In addition, a college friend of the 24-year-old trader, Stephen Wang, was accused in U.S. District Court in Manhattan of making $30,000 in profits from illegal information supplied by Wang in a separate scheme.
U.S. District Judge Richard Owen approved a final settlement in which Wang, without admitting or denying wrongdoing, agreed to pay $127,585 to satisfy claims arising from his role in what the government has called one of the biggest inside trading frauds in history.
SEC Complaint
Under the settlement between Wang and the Securities and Exchange Commission, a court-appointed receiver will oversee and distribute the money to cover claims by investors who said they lost money because of Wang.
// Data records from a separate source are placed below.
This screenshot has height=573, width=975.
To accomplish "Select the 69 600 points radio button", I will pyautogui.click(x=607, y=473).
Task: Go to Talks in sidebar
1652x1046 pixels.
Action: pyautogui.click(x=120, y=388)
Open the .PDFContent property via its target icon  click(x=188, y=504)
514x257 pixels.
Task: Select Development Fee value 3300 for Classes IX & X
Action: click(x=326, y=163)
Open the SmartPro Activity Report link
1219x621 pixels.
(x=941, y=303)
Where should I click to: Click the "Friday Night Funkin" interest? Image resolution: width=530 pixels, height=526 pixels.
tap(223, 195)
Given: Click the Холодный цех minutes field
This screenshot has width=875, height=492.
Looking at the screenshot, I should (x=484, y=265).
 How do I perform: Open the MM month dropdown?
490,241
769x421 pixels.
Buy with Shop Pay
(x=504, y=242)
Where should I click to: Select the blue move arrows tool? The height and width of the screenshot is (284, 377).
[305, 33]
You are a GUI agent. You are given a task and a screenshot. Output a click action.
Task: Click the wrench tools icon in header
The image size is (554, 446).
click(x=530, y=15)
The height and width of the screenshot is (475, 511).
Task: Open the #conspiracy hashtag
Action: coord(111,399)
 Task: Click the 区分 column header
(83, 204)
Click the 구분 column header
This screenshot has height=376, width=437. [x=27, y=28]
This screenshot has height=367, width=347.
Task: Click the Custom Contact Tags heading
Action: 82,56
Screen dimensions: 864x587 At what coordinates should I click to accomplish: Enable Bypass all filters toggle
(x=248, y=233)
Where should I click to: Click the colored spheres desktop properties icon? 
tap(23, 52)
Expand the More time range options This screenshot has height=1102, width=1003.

The SEC also filed a complaint charging that Jerome B. Cronin, also 24, of Chicago, allegedly traded in stocks of at least six companies using tips provided by Wang, who was sentenced last October to three years in jail.
In a settlement with the SEC also approved Tuesday, Cronin agreed to pay back $20,000 in illegal profits. He did not admit or deny guilt.
The SEC’s civil complaint alleges that Cronin violated anti-fraud provisions and received non-public information from Wang about upcoming tender offers and other pending corporate action.
The alleged illegal transactions occurred via telephone between Wang in New York and Cronin in Chicago, who knew each other as undergraduates at the University of Illinois, from July, 1986, through at least September, 1987, according to the complaint.